ЦИТИРУЕМЫЙ ФРАГМЕНТ:
Мне не раз случалось жалеть о том, что я не имею более солидных зоологических познаний вообще и орнитологических в частности; знатоку дела здесь было бы широкое поле для наблюдений и экспериментаций. Так, напр., здесь встречается один из видов уток, который называется в Березовском округе зынзяркой, а в Сургутском киняркой и которую я нигде раньше не видел; в Сургутском округе водится также совершенно черная утка из породы нырков, которая называется головней. Однако это не лыска, которой здесь, кажется, совершенно не водится. Подобно уткам, и гуси имеют также свои названия: кроме обыкновенного серого гуся и казарки здесь еще различают чиквоя, ляка и буряка. Все эти три названия происходят, кажется, от звукоподражания.

Куликами в Березовском округе называют только куликов более или менее внушительных размеров, а все мелкие породы носят названия зуйков. В Сургутском же округе зуйками называют все без исключения виды куликов. Почти все эти породы птицы кладут здесь яйца и выводят детей.

ИСХОДНЫЕ ДАННЫЕ:
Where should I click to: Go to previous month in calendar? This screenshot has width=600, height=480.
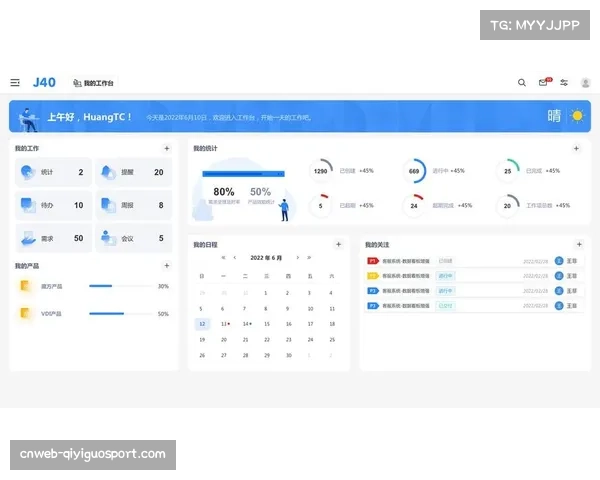[x=235, y=257]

ЗАДАНИЕ:
Извлеките целиком фрагмент об утках, гусях и куликах Березовского и Сургутского округов, не меняя в нём ни слова. Данные здесь никакой роли не играют.

ОТВЕТ:
Мне не раз случалось жалеть о том, что я не имею более солидных зоологических познаний вообще и орнитологических в частности; знатоку дела здесь было бы широкое поле для наблюдений и экспериментаций. Так, напр., здесь встречается один из видов уток, который называется в Березовском округе зынзяркой, а в Сургутском киняркой и которую я нигде раньше не видел; в Сургутском округе водится также совершенно черная утка из породы нырков, которая называется головней. Однако это не лыска, которой здесь, кажется, совершенно не водится. Подобно уткам, и гуси имеют также свои названия: кроме обыкновенного серого гуся и казарки здесь еще различают чиквоя, ляка и буряка. Все эти три названия происходят, кажется, от звукоподражания.

Куликами в Березовском округе называют только куликов более или менее внушительных размеров, а все мелкие породы носят названия зуйков. В Сургутском же округе зуйками называют все без исключения виды куликов. Почти все эти породы птицы кладут здесь яйца и выводят детей.